:: WHAT NEEDS TO BE DONE ::
The entries below should be quoted exactly, with no pictures carried over.

Stored data entries:
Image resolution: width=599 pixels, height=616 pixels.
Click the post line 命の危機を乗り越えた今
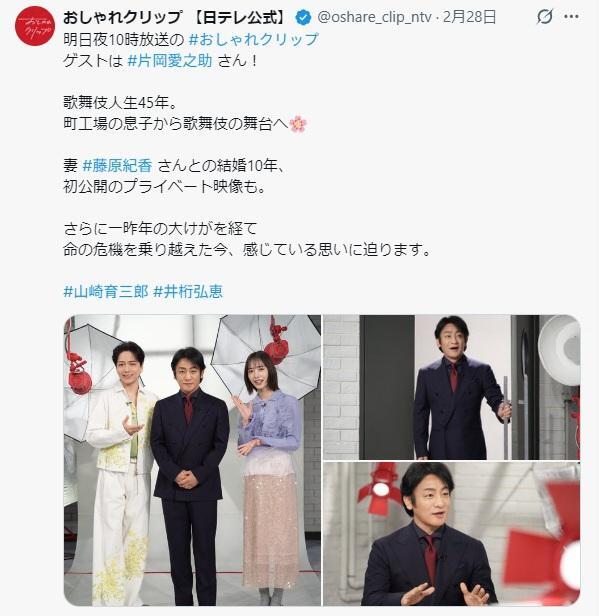pyautogui.click(x=247, y=249)
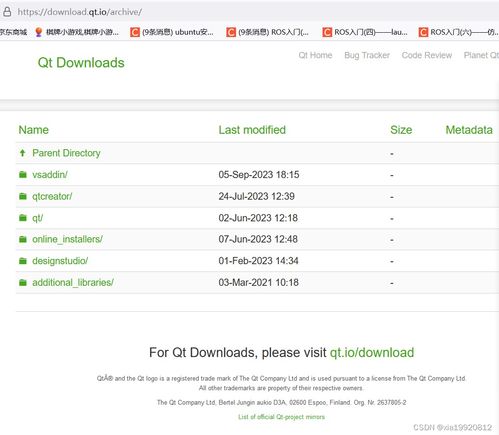The height and width of the screenshot is (435, 499).
Task: Follow the qt.io/download link
Action: click(x=372, y=353)
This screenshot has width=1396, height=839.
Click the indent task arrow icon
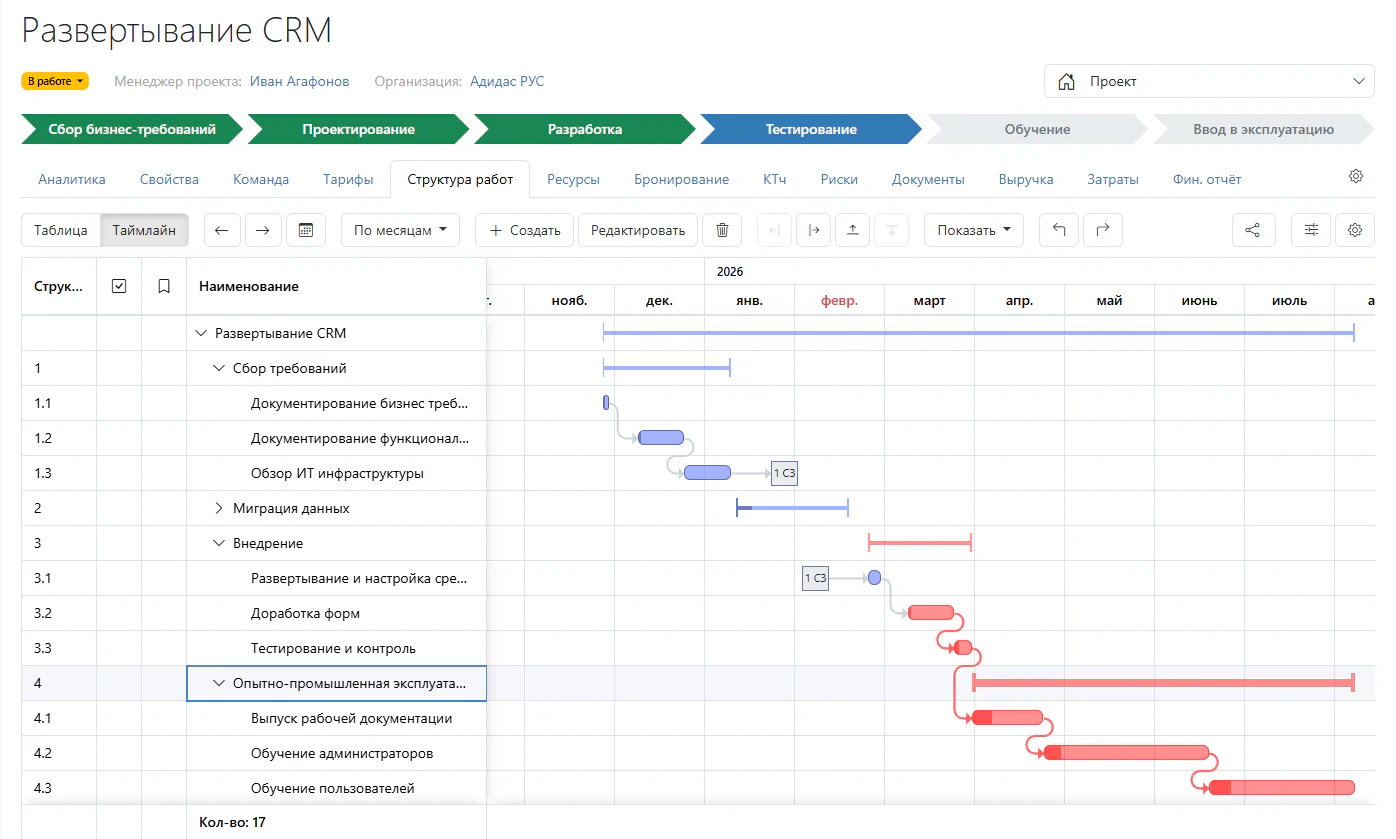coord(813,230)
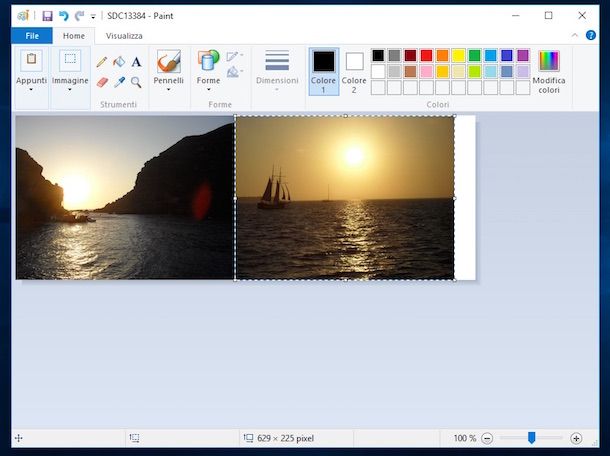Click the Save icon in title bar
The image size is (610, 456).
click(47, 16)
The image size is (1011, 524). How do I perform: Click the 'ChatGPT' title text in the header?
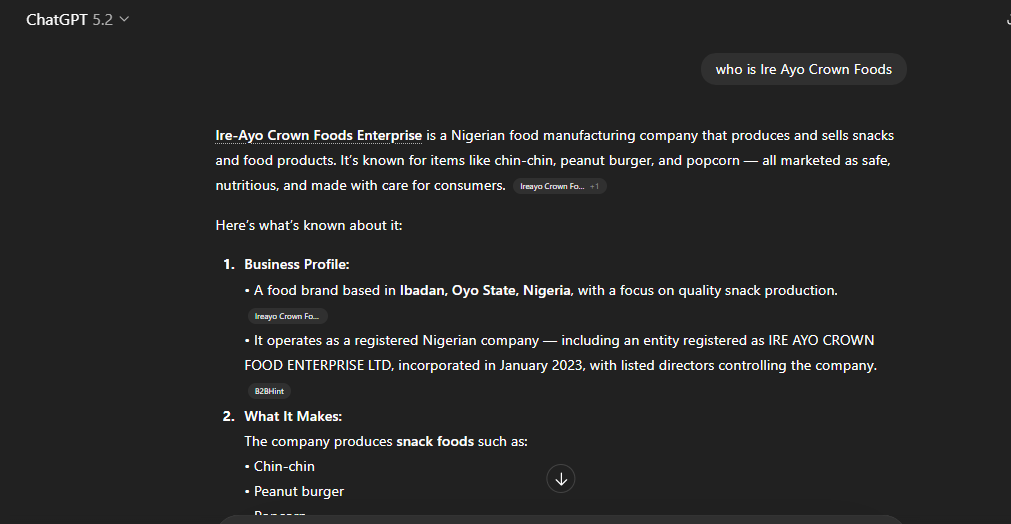click(56, 20)
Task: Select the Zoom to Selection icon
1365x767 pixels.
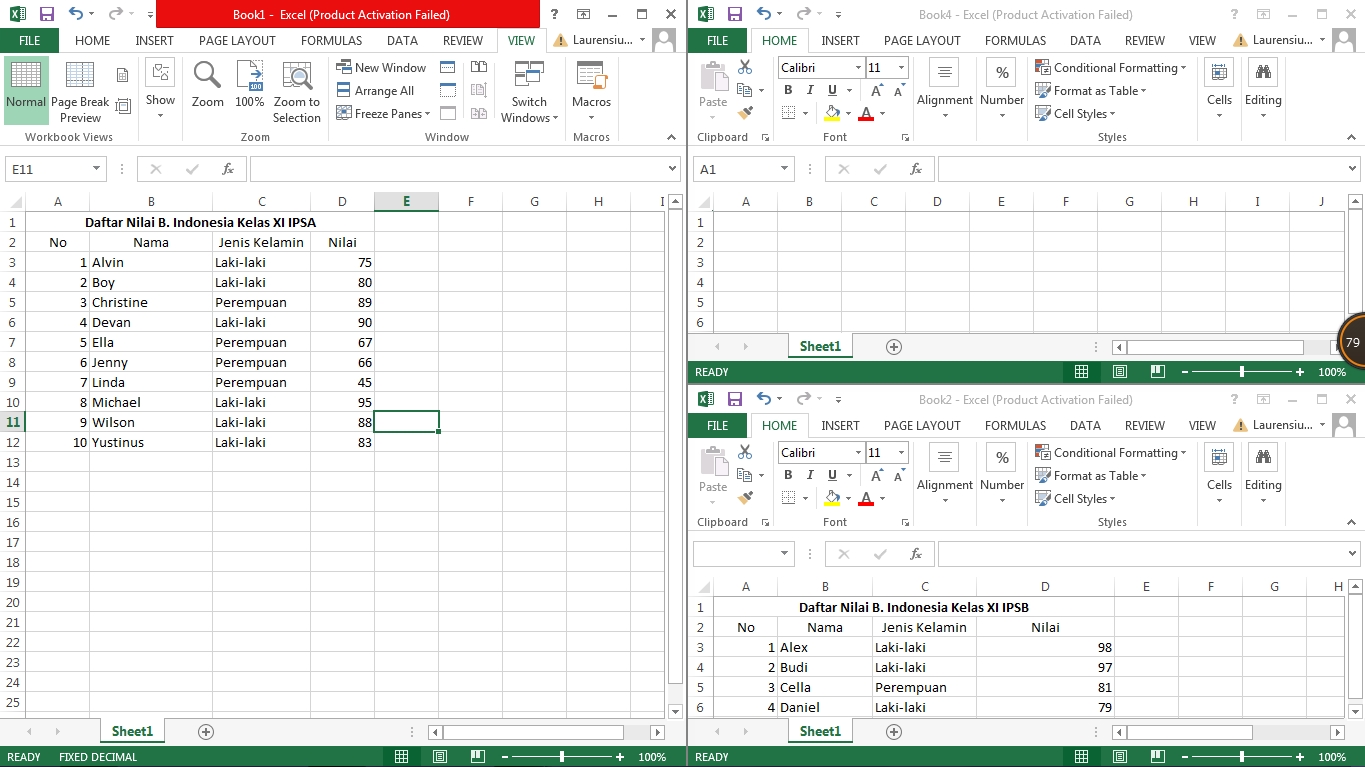Action: click(x=296, y=90)
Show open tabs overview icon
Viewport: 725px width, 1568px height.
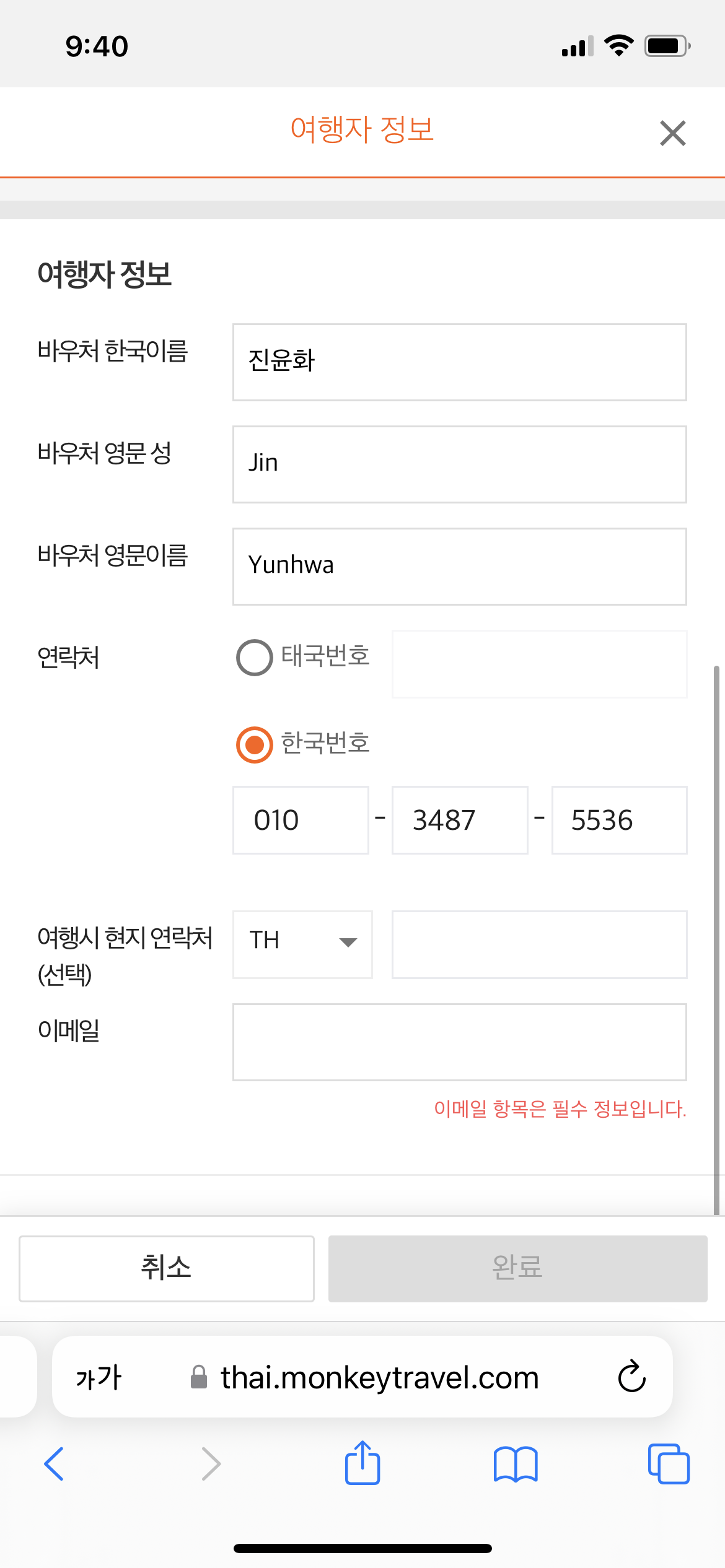pyautogui.click(x=669, y=1464)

:: EXERCISE RESPONSE ::
Image resolution: width=599 pixels, height=616 pixels.
Click the post line 命の危機を乗り越えた今
pyautogui.click(x=247, y=249)
The height and width of the screenshot is (435, 499).
Task: Follow the qt.io/download link
Action: click(x=372, y=353)
This screenshot has width=1396, height=839.
Click the indent task arrow icon
coord(813,230)
Click the Save icon in title bar
The image size is (610, 456).
click(47, 16)
The image size is (1011, 524). How do I perform: Click the 'ChatGPT' title text in the header?
click(56, 20)
Task: Select the Zoom to Selection icon
1365x767 pixels.
Action: click(x=296, y=90)
Show open tabs overview icon
Viewport: 725px width, 1568px height.
pyautogui.click(x=669, y=1464)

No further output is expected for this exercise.